Two critical flaws were fixed on Nexus devices via an over-the-air security update.
Two critical Android vulnerabilities were recently disclosed and patched on Nexus devices via an over-the-air security update.
The first, discovered by Google Project Zero researcher Mark Brand, allows an attacker to remotely execute malware or escalate local privileges on exposed phones. Despite its “straightforward” nature, the bug is “extremely serious” and can be spread in a variety of ways, Brand wrote in a blog post.
“It’s interesting that it’s been undiscovered for so long,” he said.
Brand’s exploit works only on an undisclosed subset of Nexus handsets, and could not “be used in real-world attacks without substantial modification and even further research,” Google told Ars Technica.

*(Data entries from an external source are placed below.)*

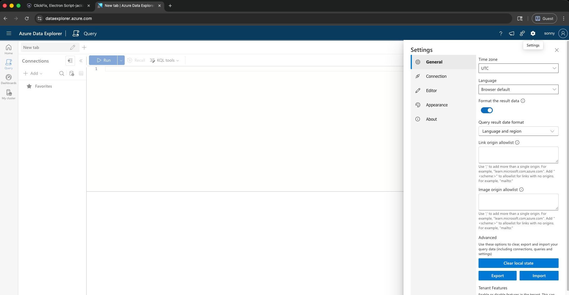Expand the Time zone UTC dropdown

(518, 68)
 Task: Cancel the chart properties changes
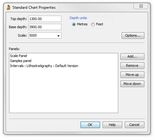click(x=134, y=125)
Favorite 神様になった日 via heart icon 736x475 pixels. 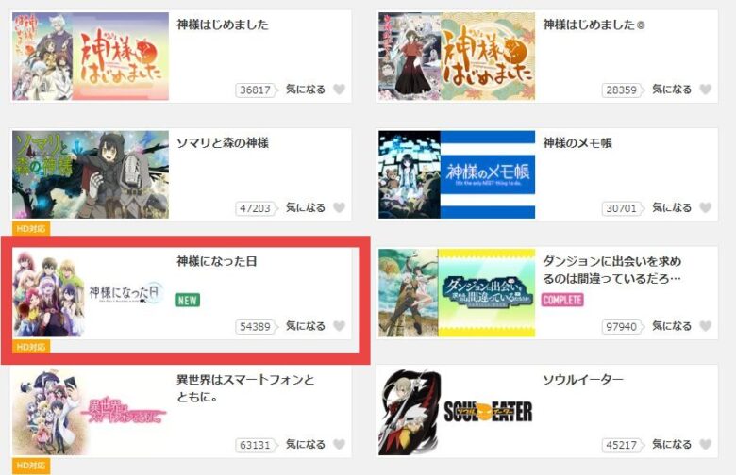click(x=339, y=326)
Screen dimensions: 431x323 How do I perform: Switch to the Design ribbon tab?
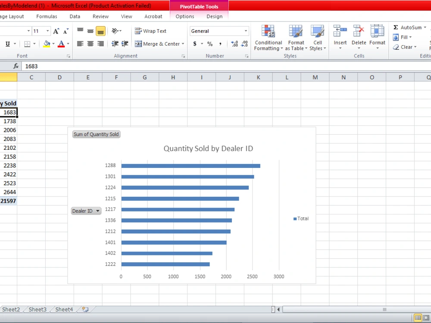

Still, Brand suggested it is present in a number of recent releases. “The provided exploit performs this on several recent Android versions for the Nexus 5x, and is both reliable and fast in my testing,” he said.
According to September’s Android security bulletin, Google has not yet received any reports of active customer exploitation or abuse of these newly reported issues. Still, the company encourages all customers to update their devices when they can.
The same update patches a second vulnerability similar to Stagefright. As reported by Ars, the bug is exploited by hiding malicious code in embedded JPEG image data, then sending the picture via Gmail or Google Talk. The unsuspecting target doesn’t need to click on or open any links to become compromised.
These vulnerabilities were made public around the same time that security firm Checkpoint disclosed two sets of malware planted in Google Play apps. Unveiled in late August, DressCode was allegedly used to spoof ad clicks and generate revenue for the attacker, but can also be applied to breach private internal networks. CallJam, meanwhile, was concealed inside the game Gems Chest for Clash Royale, and includes a premium dialer to generate fraudulent phone calls—but only after receiving permission from the device owner.
Google did not immediately respond to PCMag’s request for comment.